Dietary Potassium Supplementation Improves the Growth and Physio-Biochemical Responses of Genetically Improved Farmed Tilapia (Oreochromis niloticus) Reared inMedium-Saline Inland Waters

Abstract

Genetically Improved Farmed Tilapia (GIFT) (Oreochromis niloticus) is a promising species for inland saline waters (ISW). However, ISW is potassium-deficient compared to seawater. The growth and physio-biochemical responses of GIFT tilapia to dietary potassium chloride (1%) supplementation were evaluated after a 60-day trial.
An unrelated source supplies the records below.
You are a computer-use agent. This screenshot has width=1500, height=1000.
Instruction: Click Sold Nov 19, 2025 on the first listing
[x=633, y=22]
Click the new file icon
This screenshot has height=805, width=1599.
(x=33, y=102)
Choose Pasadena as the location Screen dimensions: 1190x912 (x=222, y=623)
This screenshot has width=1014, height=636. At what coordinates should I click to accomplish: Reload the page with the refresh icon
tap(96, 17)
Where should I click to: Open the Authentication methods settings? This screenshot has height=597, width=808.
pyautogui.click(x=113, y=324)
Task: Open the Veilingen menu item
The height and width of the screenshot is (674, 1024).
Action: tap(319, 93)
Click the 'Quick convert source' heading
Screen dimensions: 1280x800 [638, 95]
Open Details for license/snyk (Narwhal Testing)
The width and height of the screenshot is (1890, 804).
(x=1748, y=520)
The different treatments were freshwater without KCl (FW×K0), freshwater with KCl (FW×K1), 10 ppt without KCl (10×K0), 10 ppt with KCl (10×K1), 15 ppt without KCl (15×K0), and 15 ppt with KCl (15×K1). Results demonstrated significant enhancement in growth parameters across all KCl-supplemented treatments, with the most pronounced effects in FW×K1 treatment. Dietary KCl supplementation improved the average daily gain by 18.7% and 13.0% in 10×K1 and 15×K1 treatments. Biochemical analysis revealed that increasing salinity progressively elevated oxidative stress markers in K0 treatments, with 15×K0 showing the highest superoxide dismutase (SOD) and catalase (CAT) activities. Similarly, metabolic enzymes (lactate dehydrogenase, LDH; malate dehydrogenase, MDH) and transaminases (aspartate aminotransaminase, AST; alanine aminotransaminase, ALT) exhibited significantly higher activities in high-salinity K0 treatments, indicating increased anaerobic metabolism and protein catabolism. Branchial NKA (sodium potassium ATPase) activity increased at higher salinities with 15×K0 (15.53 ± 0.82), demonstrating the highest activity among all treatment combinations. K1 treatments exhibited significantly lower NKA activity than those of the K0 groups, irrespective of the rearing salinity. KCl supplementation effectively reduced osmotic stress, thereby lowering the energetic costs of osmoregulation, metabolism, and protein resources for growth. These findings suggest that dietary potassium supplementation offers a viable strategy for enhancing GIFT production in potassium-deficient inland saline environments.